▶ DESCRIPTION OF THE TASK
Output all of the entries exactly as written.

▶ TASK INPUTS
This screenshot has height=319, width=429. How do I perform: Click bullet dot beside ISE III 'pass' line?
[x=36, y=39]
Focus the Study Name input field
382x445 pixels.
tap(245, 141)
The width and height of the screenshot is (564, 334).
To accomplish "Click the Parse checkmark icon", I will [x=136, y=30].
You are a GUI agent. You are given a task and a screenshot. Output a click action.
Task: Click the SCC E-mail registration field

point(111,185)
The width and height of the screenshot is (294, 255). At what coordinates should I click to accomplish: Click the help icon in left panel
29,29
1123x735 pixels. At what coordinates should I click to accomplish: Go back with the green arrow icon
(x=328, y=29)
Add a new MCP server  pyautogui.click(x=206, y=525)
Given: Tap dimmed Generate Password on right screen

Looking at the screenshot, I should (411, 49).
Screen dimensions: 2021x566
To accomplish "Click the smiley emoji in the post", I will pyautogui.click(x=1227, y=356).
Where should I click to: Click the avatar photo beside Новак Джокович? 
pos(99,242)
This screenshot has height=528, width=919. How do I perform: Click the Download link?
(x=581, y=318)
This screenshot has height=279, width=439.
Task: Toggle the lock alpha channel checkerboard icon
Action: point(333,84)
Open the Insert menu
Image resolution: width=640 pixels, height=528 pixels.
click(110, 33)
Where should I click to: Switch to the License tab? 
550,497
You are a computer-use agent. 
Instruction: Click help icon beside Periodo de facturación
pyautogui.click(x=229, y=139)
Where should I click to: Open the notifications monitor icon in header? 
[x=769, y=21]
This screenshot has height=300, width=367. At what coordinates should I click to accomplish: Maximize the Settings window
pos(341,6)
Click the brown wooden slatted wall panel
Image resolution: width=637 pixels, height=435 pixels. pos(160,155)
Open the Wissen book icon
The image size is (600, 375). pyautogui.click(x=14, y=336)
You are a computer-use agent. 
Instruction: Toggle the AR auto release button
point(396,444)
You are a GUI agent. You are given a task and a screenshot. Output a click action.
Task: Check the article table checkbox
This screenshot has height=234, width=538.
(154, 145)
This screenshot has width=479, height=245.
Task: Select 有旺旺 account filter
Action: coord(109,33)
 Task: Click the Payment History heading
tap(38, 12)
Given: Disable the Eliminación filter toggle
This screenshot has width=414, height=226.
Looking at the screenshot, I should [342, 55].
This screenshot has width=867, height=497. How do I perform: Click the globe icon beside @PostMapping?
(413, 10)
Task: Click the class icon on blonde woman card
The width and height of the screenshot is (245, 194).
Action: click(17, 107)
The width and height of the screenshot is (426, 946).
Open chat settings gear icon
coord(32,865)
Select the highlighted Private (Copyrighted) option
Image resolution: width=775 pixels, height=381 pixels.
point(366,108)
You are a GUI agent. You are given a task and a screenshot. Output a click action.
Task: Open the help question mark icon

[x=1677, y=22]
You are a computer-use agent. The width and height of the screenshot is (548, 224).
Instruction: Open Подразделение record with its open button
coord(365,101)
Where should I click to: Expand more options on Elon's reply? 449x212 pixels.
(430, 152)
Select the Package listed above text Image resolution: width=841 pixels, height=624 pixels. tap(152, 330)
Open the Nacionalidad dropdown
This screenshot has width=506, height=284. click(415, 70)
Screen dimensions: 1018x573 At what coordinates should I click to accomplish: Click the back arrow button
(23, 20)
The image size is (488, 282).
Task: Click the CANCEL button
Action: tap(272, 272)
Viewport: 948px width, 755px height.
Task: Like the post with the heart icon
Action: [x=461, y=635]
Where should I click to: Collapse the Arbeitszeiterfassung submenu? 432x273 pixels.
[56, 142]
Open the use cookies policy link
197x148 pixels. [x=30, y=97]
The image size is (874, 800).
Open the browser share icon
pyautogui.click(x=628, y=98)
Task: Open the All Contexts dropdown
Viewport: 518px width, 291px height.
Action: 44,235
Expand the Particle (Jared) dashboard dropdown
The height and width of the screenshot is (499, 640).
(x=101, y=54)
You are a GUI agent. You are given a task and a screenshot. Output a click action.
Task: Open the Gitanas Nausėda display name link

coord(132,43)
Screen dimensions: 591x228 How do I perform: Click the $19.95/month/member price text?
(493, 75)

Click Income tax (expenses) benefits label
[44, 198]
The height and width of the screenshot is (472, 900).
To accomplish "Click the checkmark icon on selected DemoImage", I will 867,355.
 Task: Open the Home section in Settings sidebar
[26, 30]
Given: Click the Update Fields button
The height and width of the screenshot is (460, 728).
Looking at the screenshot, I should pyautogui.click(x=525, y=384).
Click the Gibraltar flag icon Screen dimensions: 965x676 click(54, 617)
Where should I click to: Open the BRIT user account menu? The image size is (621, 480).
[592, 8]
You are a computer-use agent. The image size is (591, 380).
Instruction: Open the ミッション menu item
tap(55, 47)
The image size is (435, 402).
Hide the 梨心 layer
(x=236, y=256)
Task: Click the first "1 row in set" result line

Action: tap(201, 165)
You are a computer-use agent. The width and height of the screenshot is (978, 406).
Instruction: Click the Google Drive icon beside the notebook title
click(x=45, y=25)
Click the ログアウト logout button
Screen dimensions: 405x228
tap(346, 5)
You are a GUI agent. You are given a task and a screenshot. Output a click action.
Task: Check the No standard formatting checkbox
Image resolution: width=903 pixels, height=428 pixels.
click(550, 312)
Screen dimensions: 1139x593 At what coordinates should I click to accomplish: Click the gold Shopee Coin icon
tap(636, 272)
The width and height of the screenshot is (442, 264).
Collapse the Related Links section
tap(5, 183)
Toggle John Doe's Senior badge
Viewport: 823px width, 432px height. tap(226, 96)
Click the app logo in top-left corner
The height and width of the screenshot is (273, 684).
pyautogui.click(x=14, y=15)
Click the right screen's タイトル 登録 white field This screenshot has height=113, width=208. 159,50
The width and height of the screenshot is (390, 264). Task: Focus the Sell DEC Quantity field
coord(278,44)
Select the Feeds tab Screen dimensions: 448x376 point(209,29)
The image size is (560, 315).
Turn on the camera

▶ ANSWER FOR THE TASK
This screenshot has height=319, width=429. How do I perform: Click bullet dot beside ISE III 'pass' line?
[x=36, y=39]
Focus the Study Name input field
382x445 pixels.
tap(245, 141)
The width and height of the screenshot is (564, 334).
To accomplish "Click the Parse checkmark icon", I will [x=136, y=30].
You are a GUI agent. You are given a task and a screenshot. Output a click action.
Task: Click the SCC E-mail registration field

point(111,185)
The width and height of the screenshot is (294, 255). At what coordinates should I click to accomplish: Click the help icon in left panel
29,29
1123x735 pixels. At what coordinates should I click to accomplish: Go back with the green arrow icon
(x=328, y=29)
Add a new MCP server  pyautogui.click(x=206, y=525)
Given: Tap dimmed Generate Password on right screen

Looking at the screenshot, I should (411, 49).
Screen dimensions: 2021x566
To accomplish "Click the smiley emoji in the post", I will pyautogui.click(x=1227, y=356).
Where should I click to: Click the avatar photo beside Новак Джокович? 
pos(99,242)
This screenshot has height=528, width=919. How do I perform: Click the Download link?
(x=581, y=318)
This screenshot has height=279, width=439.
Task: Toggle the lock alpha channel checkerboard icon
Action: point(333,84)
Open the Insert menu
Image resolution: width=640 pixels, height=528 pixels.
click(110, 33)
Where should I click to: Switch to the License tab? 
550,497
You are a computer-use agent. 
Instruction: Click help icon beside Periodo de facturación
pyautogui.click(x=229, y=139)
Where should I click to: Open the notifications monitor icon in header? 
[x=769, y=21]
This screenshot has height=300, width=367. At what coordinates should I click to accomplish: Maximize the Settings window
pos(341,6)
Click the brown wooden slatted wall panel
Image resolution: width=637 pixels, height=435 pixels. pos(160,155)
Open the Wissen book icon
The image size is (600, 375). pyautogui.click(x=14, y=336)
You are a computer-use agent. 
Instruction: Toggle the AR auto release button
point(396,444)
You are a GUI agent. You are given a task and a screenshot. Output a click action.
Task: Check the article table checkbox
This screenshot has height=234, width=538.
(154, 145)
This screenshot has width=479, height=245.
Task: Select 有旺旺 account filter
Action: coord(109,33)
 Task: Click the Payment History heading
tap(38, 12)
Given: Disable the Eliminación filter toggle
This screenshot has width=414, height=226.
Looking at the screenshot, I should [342, 55].
This screenshot has width=867, height=497. How do I perform: Click the globe icon beside @PostMapping?
(413, 10)
Task: Click the class icon on blonde woman card
The width and height of the screenshot is (245, 194).
Action: click(17, 107)
The width and height of the screenshot is (426, 946).
Open chat settings gear icon
coord(32,865)
Select the highlighted Private (Copyrighted) option
Image resolution: width=775 pixels, height=381 pixels.
point(366,108)
You are a GUI agent. You are given a task and a screenshot. Output a click action.
Task: Open the help question mark icon

[x=1677, y=22]
You are a computer-use agent. The width and height of the screenshot is (548, 224).
Instruction: Open Подразделение record with its open button
coord(365,101)
Where should I click to: Expand more options on Elon's reply? 449x212 pixels.
(430, 152)
Select the Package listed above text Image resolution: width=841 pixels, height=624 pixels. tap(152, 330)
Open the Nacionalidad dropdown
This screenshot has width=506, height=284. click(415, 70)
Screen dimensions: 1018x573 At what coordinates should I click to accomplish: Click the back arrow button
(23, 20)
The image size is (488, 282).
Task: Click the CANCEL button
Action: tap(272, 272)
Viewport: 948px width, 755px height.
Task: Like the post with the heart icon
Action: [x=461, y=635]
Where should I click to: Collapse the Arbeitszeiterfassung submenu? 432x273 pixels.
[56, 142]
Open the use cookies policy link
197x148 pixels. [x=30, y=97]
The image size is (874, 800).
Open the browser share icon
pyautogui.click(x=628, y=98)
Task: Open the All Contexts dropdown
Viewport: 518px width, 291px height.
Action: 44,235
Expand the Particle (Jared) dashboard dropdown
The height and width of the screenshot is (499, 640).
(x=101, y=54)
You are a GUI agent. You are given a task and a screenshot. Output a click action.
Task: Open the Gitanas Nausėda display name link

coord(132,43)
Screen dimensions: 591x228 How do I perform: Click the $19.95/month/member price text?
(493, 75)

Click Income tax (expenses) benefits label
[44, 198]
The height and width of the screenshot is (472, 900).
To accomplish "Click the checkmark icon on selected DemoImage", I will 867,355.
 Task: Open the Home section in Settings sidebar
[26, 30]
Given: Click the Update Fields button
The height and width of the screenshot is (460, 728).
Looking at the screenshot, I should pyautogui.click(x=525, y=384).
Click the Gibraltar flag icon Screen dimensions: 965x676 click(54, 617)
Where should I click to: Open the BRIT user account menu? The image size is (621, 480).
[592, 8]
You are a computer-use agent. The image size is (591, 380).
Instruction: Open the ミッション menu item
tap(55, 47)
The image size is (435, 402).
Hide the 梨心 layer
(x=236, y=256)
Task: Click the first "1 row in set" result line

Action: tap(201, 165)
You are a computer-use agent. The width and height of the screenshot is (978, 406).
Instruction: Click the Google Drive icon beside the notebook title
click(x=45, y=25)
Click the ログアウト logout button
Screen dimensions: 405x228
tap(346, 5)
You are a GUI agent. You are given a task and a screenshot. Output a click action.
Task: Check the No standard formatting checkbox
Image resolution: width=903 pixels, height=428 pixels.
click(550, 312)
Screen dimensions: 1139x593 At what coordinates should I click to accomplish: Click the gold Shopee Coin icon
tap(636, 272)
The width and height of the screenshot is (442, 264).
Collapse the Related Links section
tap(5, 183)
Toggle John Doe's Senior badge
Viewport: 823px width, 432px height. tap(226, 96)
Click the app logo in top-left corner
The height and width of the screenshot is (273, 684).
pyautogui.click(x=14, y=15)
Click the right screen's タイトル 登録 white field This screenshot has height=113, width=208. 159,50
The width and height of the screenshot is (390, 264). Task: Focus the Sell DEC Quantity field
coord(278,44)
Select the Feeds tab Screen dimensions: 448x376 point(209,29)
The image size is (560, 315).
Turn on the camera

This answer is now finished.